Nick Savvides, Security Advocate, Norton by Symantec.
“We’re seeing 100,000 infections a day on Android, and that growth is exponential compared to two years ago.”
What’s so dangerous about using public Wi-Fi?
One of the big things is that a bad guy can monitor all your communications. They are looking to do things like password theft, user profiling, injection of malware. The other is a general online issue, where you’re continuously monitored by ad profiling networks that understand who you are, where you are, and what you’re doing.
We know most consumers are concerned about this. And a big focus on what we do at Norton is to make it more secure for people to go online, with tools like WiFi Privacy that encrypts internet traffic so no one can observe what you’re doing.
You once said that passwords are crap. Why?
It’s not that the password is inherently bad, it’s the way we handle them in the real world. That’s why we need to use two-factor authentication wherever possible. Do it even if it gets in your way, because that little piece of friction is worth a lot when it comes to your security.
Security shouldn’t be frictionless, because if you land in another country and use your credit card, you want the credit card company to do something like send you an SMS asking you to confirm that you’re making that transaction.
What worries you most right now?
Probably the number of un-patched Android devices and the IoT devices that people are buying and sharing personal information on. The reason I mention Android specifically is that a lot of Android devices will never be updated. No one will ever fix them, and they are being actively exploited. We’re seeing 100,000 infections a day on Android, and that growth is exponential compared to two years ago.
On the connected devices — big deal if someone hacks my smart scale, you know? They’ll just know I’m too fat. But I’ve got a teddy bear that I can squeeze a button on and record a message. My son can record a message and send it to me. But how is that information being secured? Where is it going? That’s my big concern because a lot of those devices are just crap-ware. They’re just not secure.
So what do you do when you get a new device?

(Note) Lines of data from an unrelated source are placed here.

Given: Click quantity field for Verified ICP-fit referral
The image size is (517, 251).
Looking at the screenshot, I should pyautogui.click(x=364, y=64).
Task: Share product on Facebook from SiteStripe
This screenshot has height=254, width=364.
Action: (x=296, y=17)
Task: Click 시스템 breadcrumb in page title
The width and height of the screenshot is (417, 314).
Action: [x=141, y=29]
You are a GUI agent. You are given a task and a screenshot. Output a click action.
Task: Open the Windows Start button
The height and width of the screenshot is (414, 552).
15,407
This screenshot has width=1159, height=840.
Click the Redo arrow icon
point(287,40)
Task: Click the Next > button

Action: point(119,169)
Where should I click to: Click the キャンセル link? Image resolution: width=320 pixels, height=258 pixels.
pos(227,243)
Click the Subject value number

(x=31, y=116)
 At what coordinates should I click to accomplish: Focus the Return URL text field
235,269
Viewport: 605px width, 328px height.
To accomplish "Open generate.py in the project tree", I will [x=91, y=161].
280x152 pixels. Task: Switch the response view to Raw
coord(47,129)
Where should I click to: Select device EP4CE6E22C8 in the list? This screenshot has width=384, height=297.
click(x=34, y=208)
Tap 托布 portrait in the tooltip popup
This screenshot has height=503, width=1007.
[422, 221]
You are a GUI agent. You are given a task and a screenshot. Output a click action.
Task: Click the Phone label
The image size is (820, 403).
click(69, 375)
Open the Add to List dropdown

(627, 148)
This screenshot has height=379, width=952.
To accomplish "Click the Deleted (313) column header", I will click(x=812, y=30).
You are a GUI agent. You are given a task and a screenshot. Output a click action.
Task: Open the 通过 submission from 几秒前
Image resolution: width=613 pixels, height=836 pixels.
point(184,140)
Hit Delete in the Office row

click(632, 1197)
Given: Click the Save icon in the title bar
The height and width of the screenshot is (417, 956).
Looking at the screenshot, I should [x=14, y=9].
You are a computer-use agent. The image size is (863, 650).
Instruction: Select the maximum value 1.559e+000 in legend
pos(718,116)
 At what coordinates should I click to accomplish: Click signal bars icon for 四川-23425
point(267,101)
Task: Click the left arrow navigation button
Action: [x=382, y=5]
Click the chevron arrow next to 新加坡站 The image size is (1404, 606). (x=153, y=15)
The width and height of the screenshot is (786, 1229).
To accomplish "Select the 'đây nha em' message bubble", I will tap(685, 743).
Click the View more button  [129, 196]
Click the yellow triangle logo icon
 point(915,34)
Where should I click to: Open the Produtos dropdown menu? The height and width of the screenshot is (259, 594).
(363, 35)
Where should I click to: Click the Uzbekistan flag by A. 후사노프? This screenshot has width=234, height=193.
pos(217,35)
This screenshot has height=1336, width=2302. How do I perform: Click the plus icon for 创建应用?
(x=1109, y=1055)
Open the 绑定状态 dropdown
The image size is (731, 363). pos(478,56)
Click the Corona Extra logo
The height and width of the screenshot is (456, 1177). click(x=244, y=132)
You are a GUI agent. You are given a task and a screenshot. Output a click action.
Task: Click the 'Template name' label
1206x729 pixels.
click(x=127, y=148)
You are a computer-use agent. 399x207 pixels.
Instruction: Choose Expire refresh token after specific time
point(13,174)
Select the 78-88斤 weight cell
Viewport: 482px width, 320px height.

The first thing I do is ensure that I do a clean install of the operating system, and then I ensure the OS is up to date. That’s the number one thing because that is where most people will get pulped, if they don’t have up to date operating systems. And it doesn’t matter whether it’s a PC or a device like a Wi-Fi fridge, ensure that you update the firmware immediately.
One of the interesting stats that came out from our Internet Security Threat Report this year is that a connected device will take, on average, two minutes to be attacked once it’s connected to the internet. So it’s also really important to change default passwords and to do that before it’s online.
That’s what I would do, and of course, use a very good internet security product like Norton Security for mobile, or for PC and Mac.